Table 5 The calculated seven unknowns

L1	-0.45990048635890823
L2	-0.007413378887651565
L3	0.43837657450074563
L4	0.9931157539934758
L5	-0.0030168961818809164
L6	-0.6201225469638754
L7	-0.012380666232319315

Table 6 The calculated extrinsic and intrinsic parameters with 30 reference points

R11	0.7237929659931259
R12	0.011667201171291419
R13	-0.6899185595385168
R21	0.004863973152674891
R22	0.9997889347057825
R23	0.019960656428251837
R31	0.6900065164876475
R32	-0.017803145868804843
R33	0.7235841728518912
Tx (mm)	-1.562968986722217
Ty (mm)	-1.6122441275531048
Tz (mm)	59.1900819439242
F (mm)	5.387079764033248
Sx	1.024425344302128

Table 7a. Evaluated metrics for 30 reference points

K1 first estimate (mm-2)	-0.016682349122165107
Determinant 1 (step 2)	8.57040865828559e+20
Determinant 2 (step 6)	777.8818643908144
Rotation magnitude avg	0.9999999999451749
Yaw angle (deg)	43.62366249575263
Pitch angle (deg)	1.5800896496011994
Tilt angle (deg)	0.9235009554590418
Distance (mm)	59.232659941190775
E2dMean (mm)	0.028470959838563046
E2dStd (mm)	0.0778247536594827
E3dMean (mm)	0.912371035599039
E3dStd (mm)	1.9017664667890135

Table 7b. Evaluated metrics for 236 reference points

K1 first estimate (mm-2)	0.3864329251755696
Determinant 1 (step 2)	7.410289143106744e+35
Determinant 2 (step 6)	8271398.775090234
Rotation magnitude avg	0.9999984398244774
Yaw angle (deg)	44.481314909942604
Pitch angle (deg)	6.367712556665941
Tilt angle (deg)	4.469331695512939
Distance (mm)	31.758136709013204
E2dMean (mm)	0.2261378112461626
E2dStd (mm)	0.1828498237220668
E3dMean (mm)	37.770069752484446
E3dStd (mm)	47.22391182233289

12.1. Experimental Protocol

The Experimental Protocol outlines the procedure for conducting the experiment and specifies which parameters will be recorded or measured.
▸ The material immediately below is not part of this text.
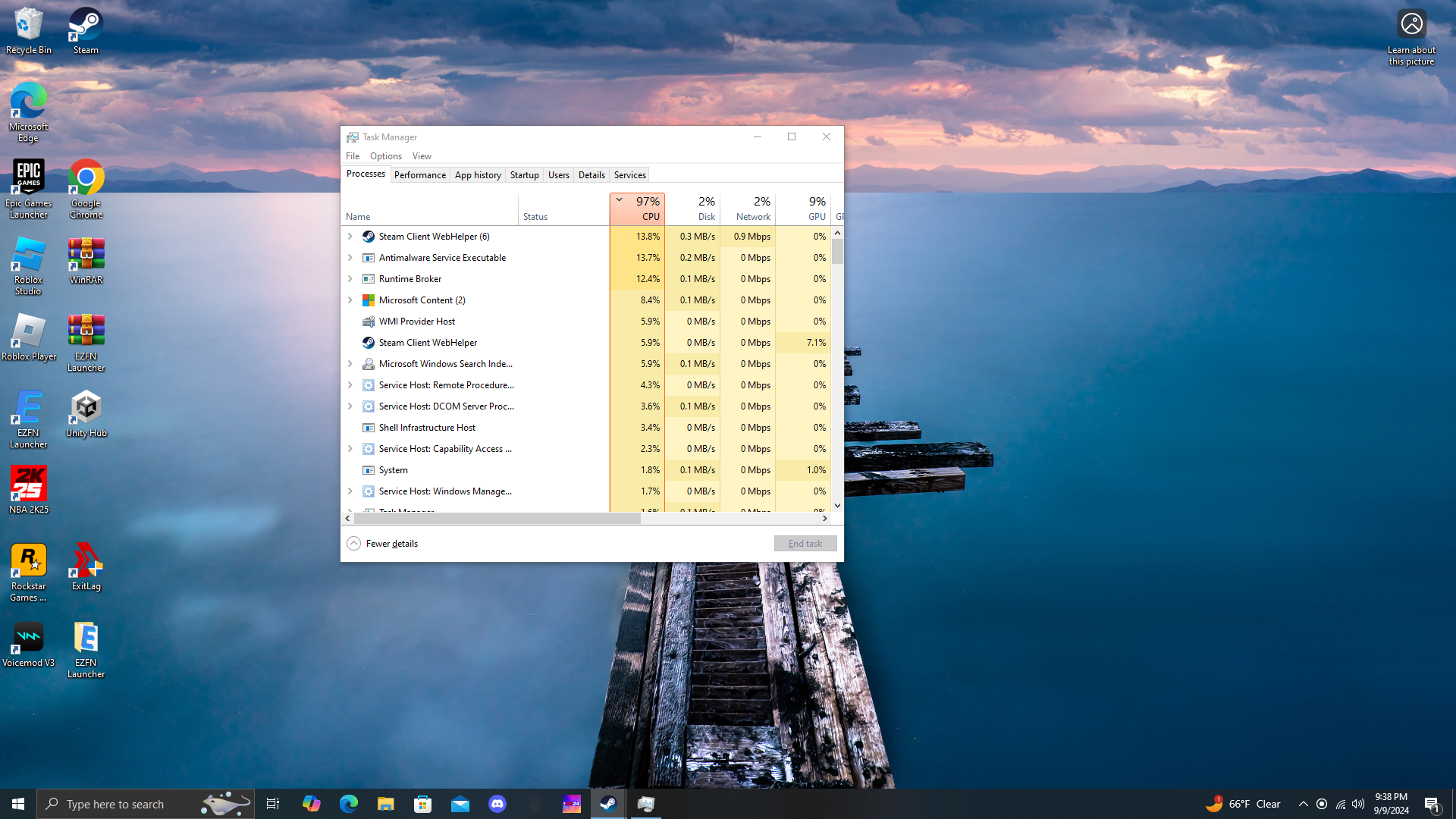
Task: Expand Antimalware Service Executable process
Action: pyautogui.click(x=350, y=258)
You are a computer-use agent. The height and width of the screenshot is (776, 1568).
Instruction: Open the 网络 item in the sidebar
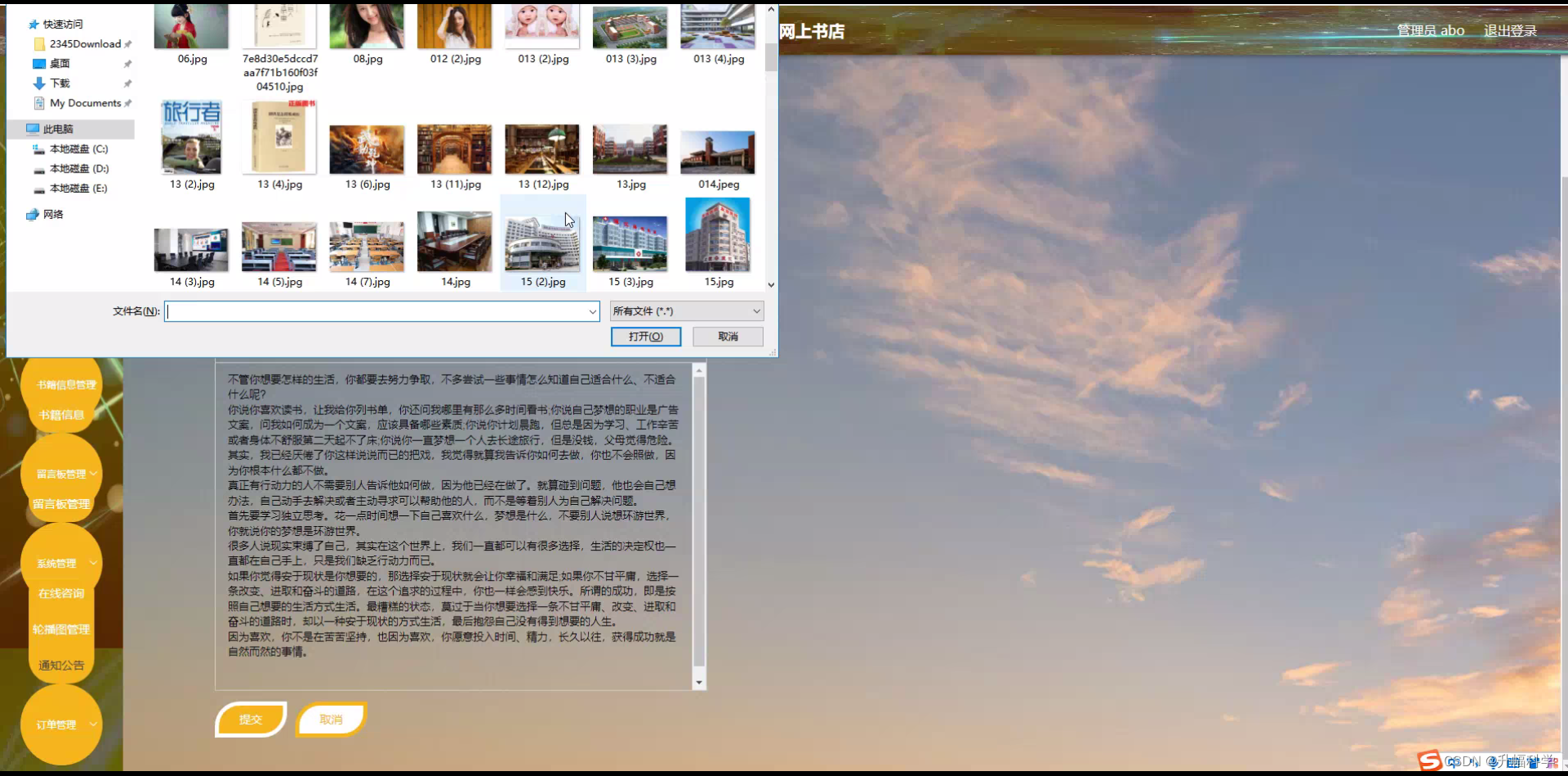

There are three categories of parameters to be measured: those related to the calibration object, the camera, and the environment, including the relative positioning of the camera with respect to the object.

Object:
It must be possible to determine the model coordinates of each point on the object from the image. Key parameters to define include:

A reference point marking the origin of the model coordinate system
The physical dimensions of the pattern present on the object

Camera:
The camera’s intrinsic parameters need to be documented to calculate the physical distance between pixels. These include:

Camera make and model
Megapixel resolution (pixel grid dimensions)
Physical pixel size (in units of length)

Environment:
An approximate estimation of rotation angles and translation components of the transformation matrix is required, such as:

Translation parameters (tx, ty, tz) or distance relative to the object origin
Distance from the camera center to the ground or table
Distance from the image center to the ground

While the placement of the camera origin relative to the object origin should not affect the calibration outcome, the camera should be positioned to minimize tilt and pitch angles to simplify the validation of calibration parameters.

Depending on the camera and whether the uncertainty scale factor (sx) is known beforehand, different types of calibration objects are required. If sx is known, a simple, single-view coplanar point set suffices. If sx is unknown, a non-coplanar calibration object made up of two or more orthogonal planes should be used.